REQUIRED WORK
Copy out the pipeline write-up on concurrency and parallelism below word for word, from start to finish.

ARTICLE
----------------------------------------

See GitHub Repo for project code.


Key Concepts Behind the Pipeline

  • Concurrency & Parallelism
  • Handle Real-World Data
  • Turbo Charge the Process


Concurrency & Parallelism: Why We Chose a Hybrid Approach

Understanding the difference between asynchronous programming (concurrency) and multithreading (parallelism) is key to optimizing performance:

  • Multithreading (Parallelism): Like a kitchen with multiple chefs, each working on different dishes at the same time by using separate CPU cores.
  • Async Programming (Concurrency): Like a single chef managing several dishes, switching between tasks (e.g., stirring one pot while another simmers), maximizing efficiency without blocking progress.


See Appendix B for more details on concurrency and parallelism.

Why a Hybrid Approach Works

  • Concurrency handles the slow parts—waiting for the system to read/write data.

----------------------------------------

DATASET ROWS
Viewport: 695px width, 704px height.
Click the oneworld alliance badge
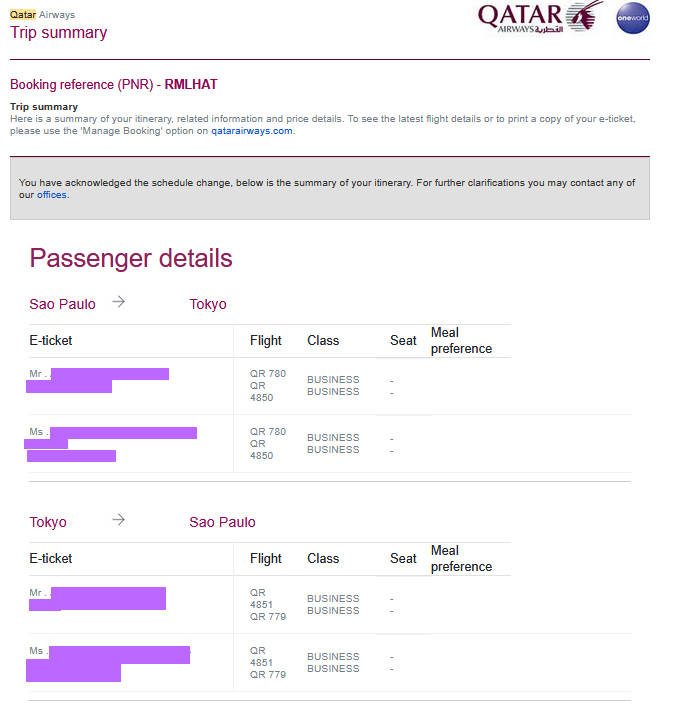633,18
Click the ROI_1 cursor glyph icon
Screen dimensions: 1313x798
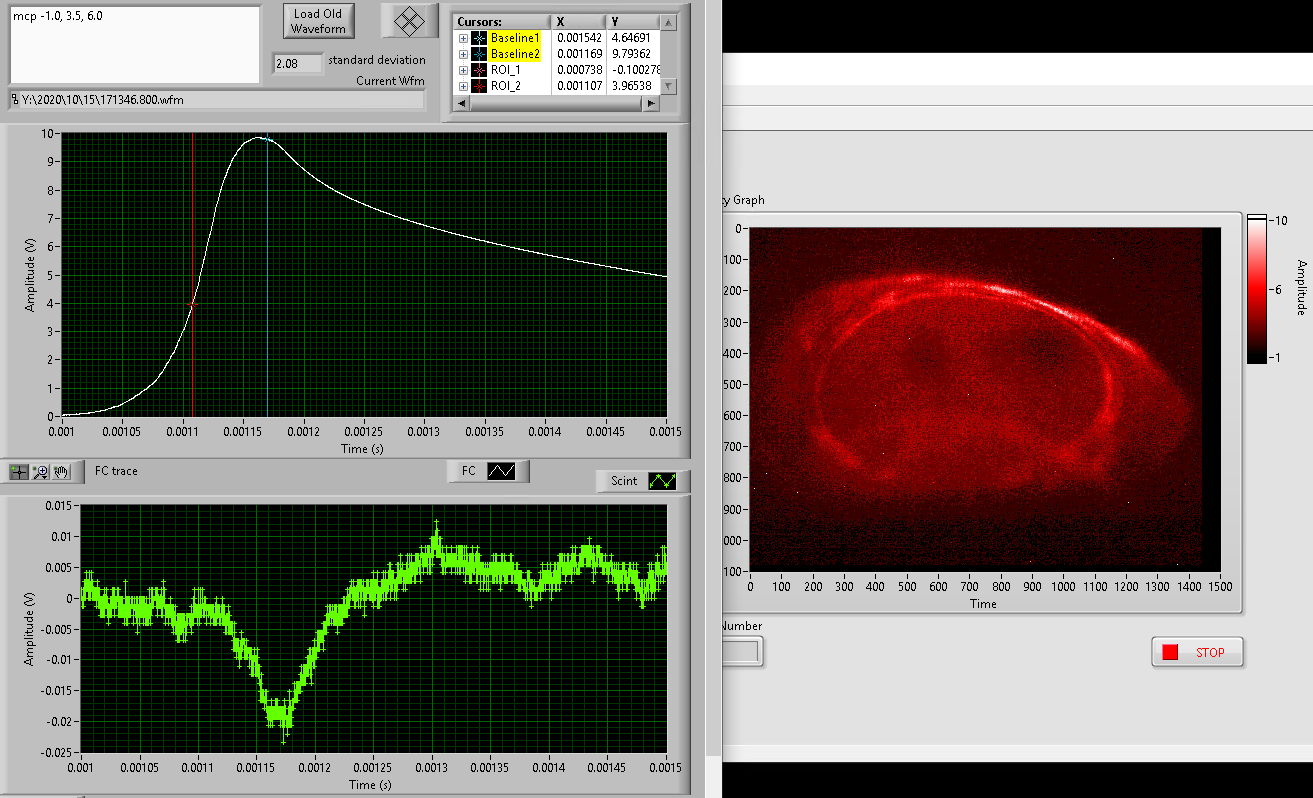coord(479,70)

----------------------------------------

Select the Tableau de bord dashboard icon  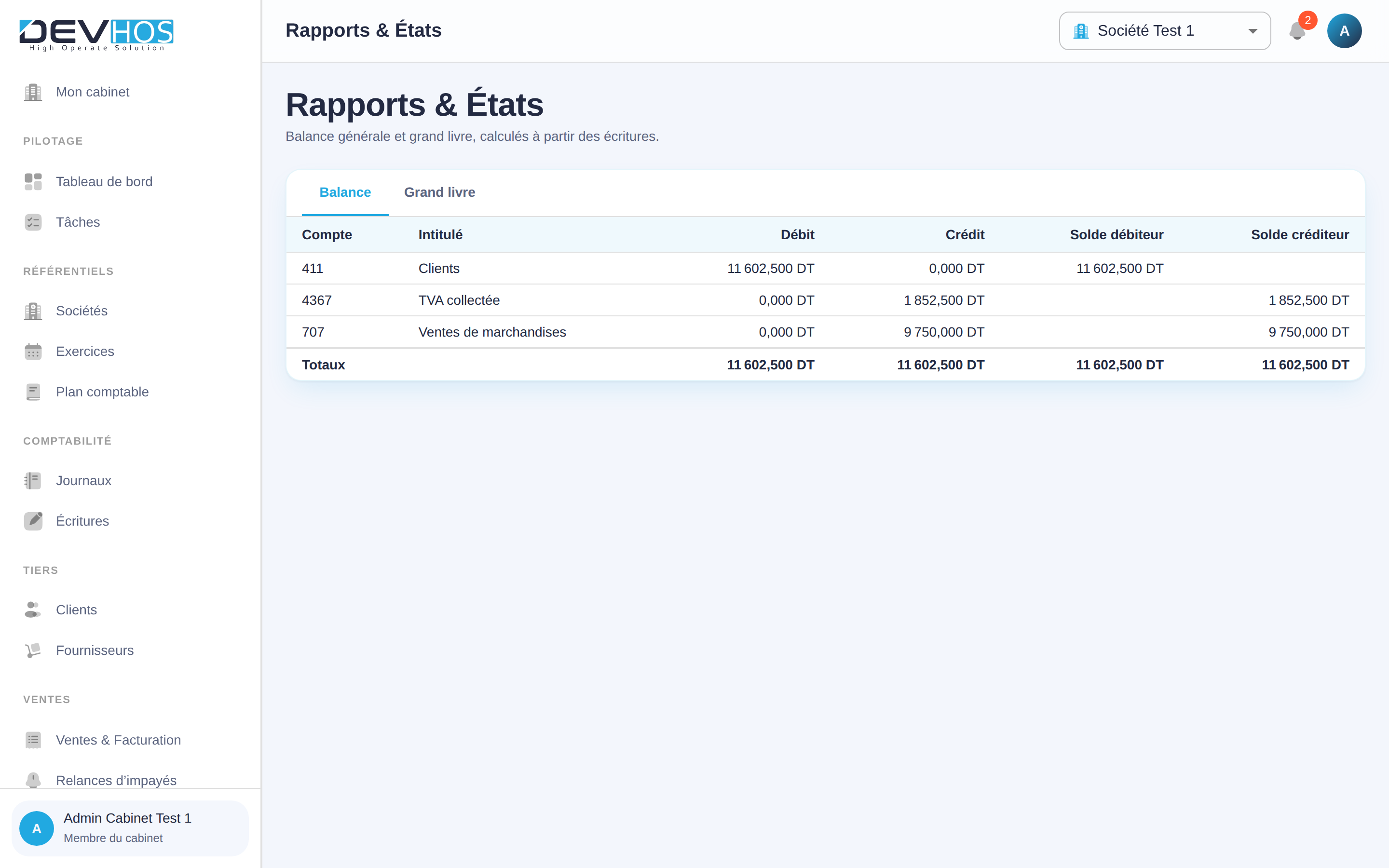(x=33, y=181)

----------------------------------------

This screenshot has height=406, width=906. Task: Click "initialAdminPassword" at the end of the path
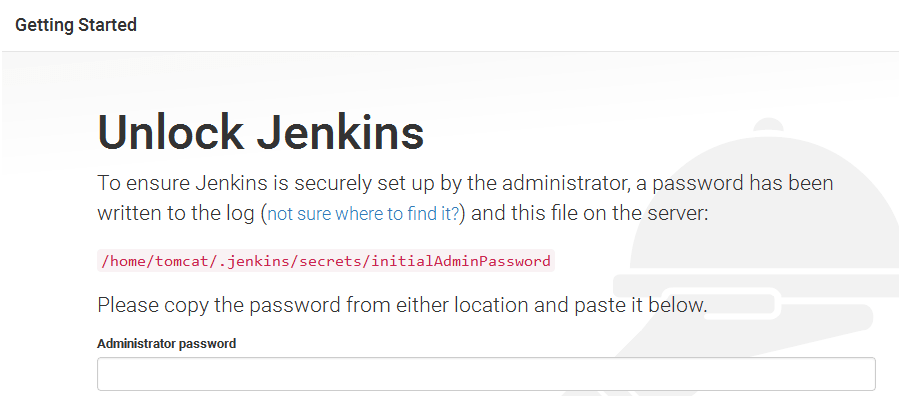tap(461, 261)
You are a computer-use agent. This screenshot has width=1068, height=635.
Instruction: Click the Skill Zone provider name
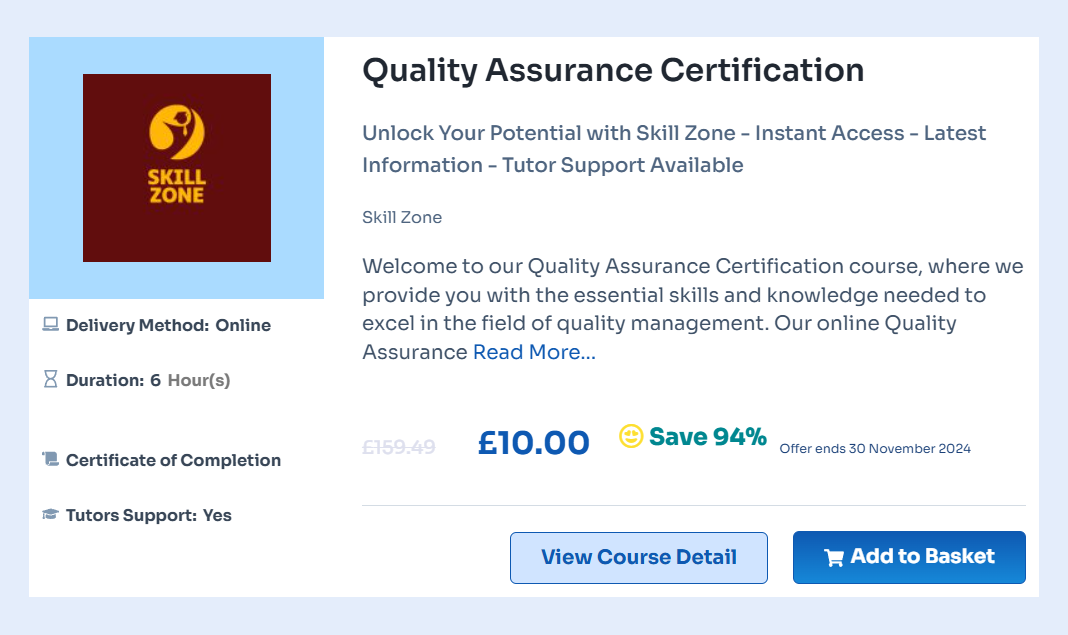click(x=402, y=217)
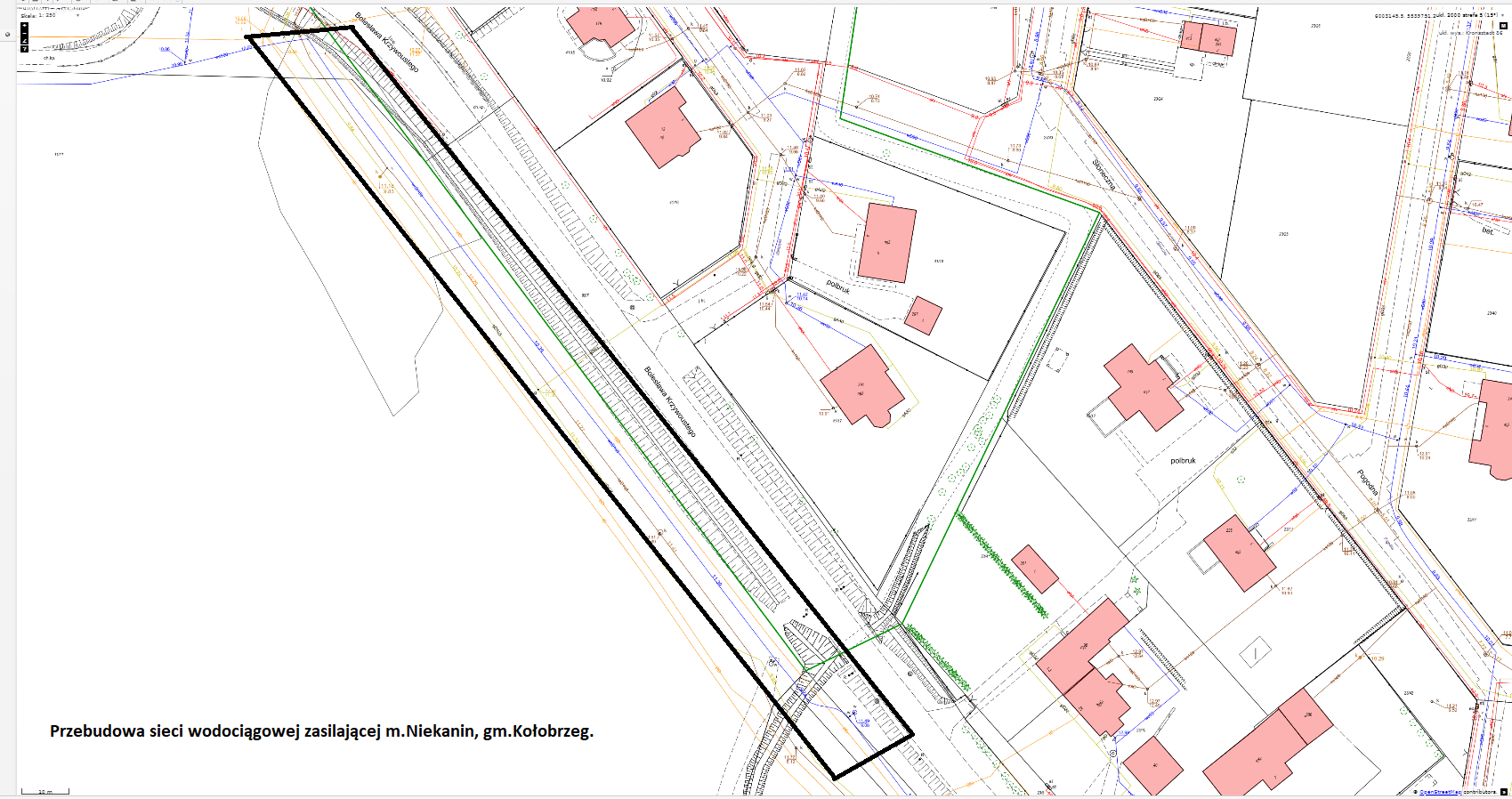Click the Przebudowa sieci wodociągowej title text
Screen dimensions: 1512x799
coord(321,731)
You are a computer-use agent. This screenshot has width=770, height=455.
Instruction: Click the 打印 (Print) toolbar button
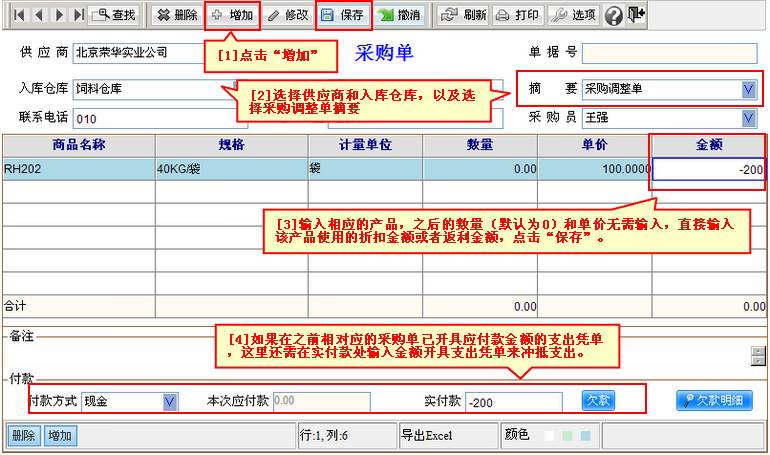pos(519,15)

----------------------------------------

RESULT OF THE TASK
See GitHub Repo for project code.


Key Concepts Behind the Pipeline

  • Concurrency & Parallelism
  • Handle Real-World Data
  • Turbo Charge the Process


Concurrency & Parallelism: Why We Chose a Hybrid Approach

Understanding the difference between asynchronous programming (concurrency) and multithreading (parallelism) is key to optimizing performance:

  • Multithreading (Parallelism): Like a kitchen with multiple chefs, each working on different dishes at the same time by using separate CPU cores.
  • Async Programming (Concurrency): Like a single chef managing several dishes, switching between tasks (e.g., stirring one pot while another simmers), maximizing efficiency without blocking progress.


See Appendix B for more details on concurrency and parallelism.

Why a Hybrid Approach Works

  • Concurrency handles the slow parts—waiting for the system to read/write data.